## begin
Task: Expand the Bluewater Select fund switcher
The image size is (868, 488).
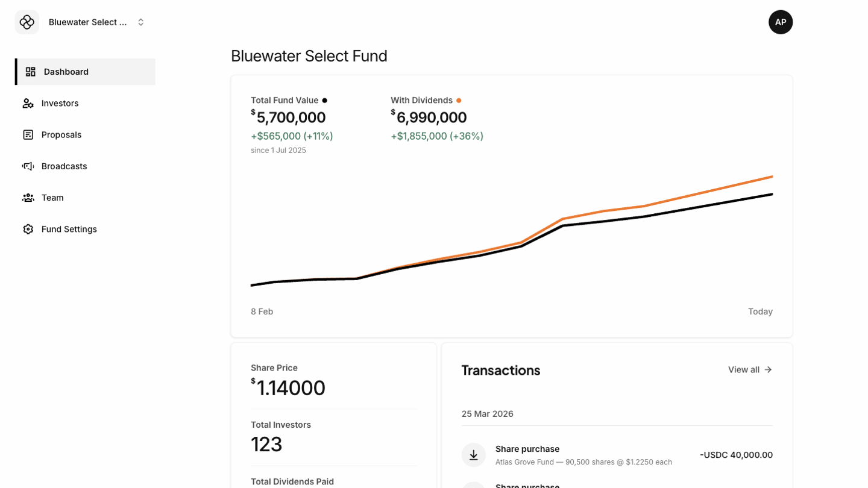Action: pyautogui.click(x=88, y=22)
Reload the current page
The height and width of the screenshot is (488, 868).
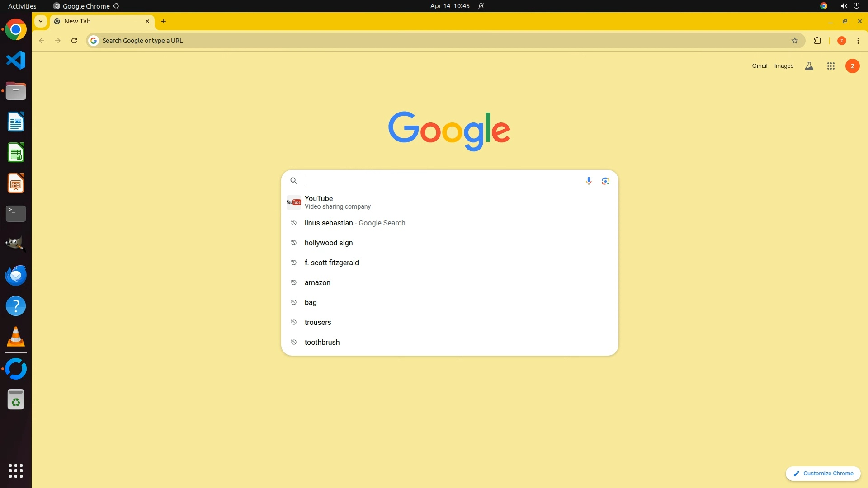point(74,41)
## end
## begin
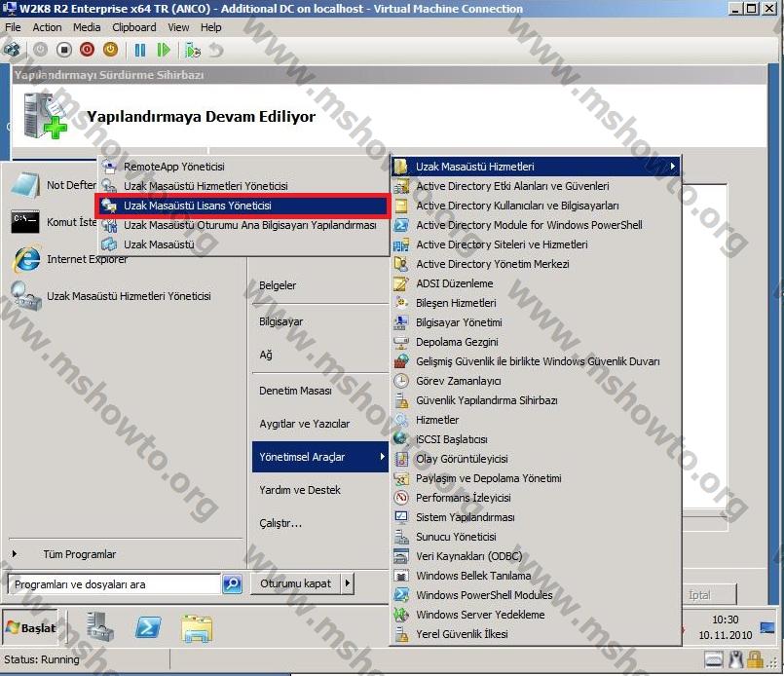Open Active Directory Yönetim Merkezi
## end
__Short task__
Recast everything in the data above from the line containing "Task: Expand the" down to the line containing "point(74,41)" as a Markdown table with the columns Row and Line, numbering each line and skipping blank lines. Leave the pictures out.

__Exercise result__
| Row | Line |
|---|---|
| 1 | Task: Expand the Bluewater Select fund switcher |
| 2 | The image size is (868, 488). |
| 3 | Action: pyautogui.click(x=88, y=22) |
| 4 | Reload the current page |
| 5 | The height and width of the screenshot is (488, 868). |
| 6 | point(74,41) |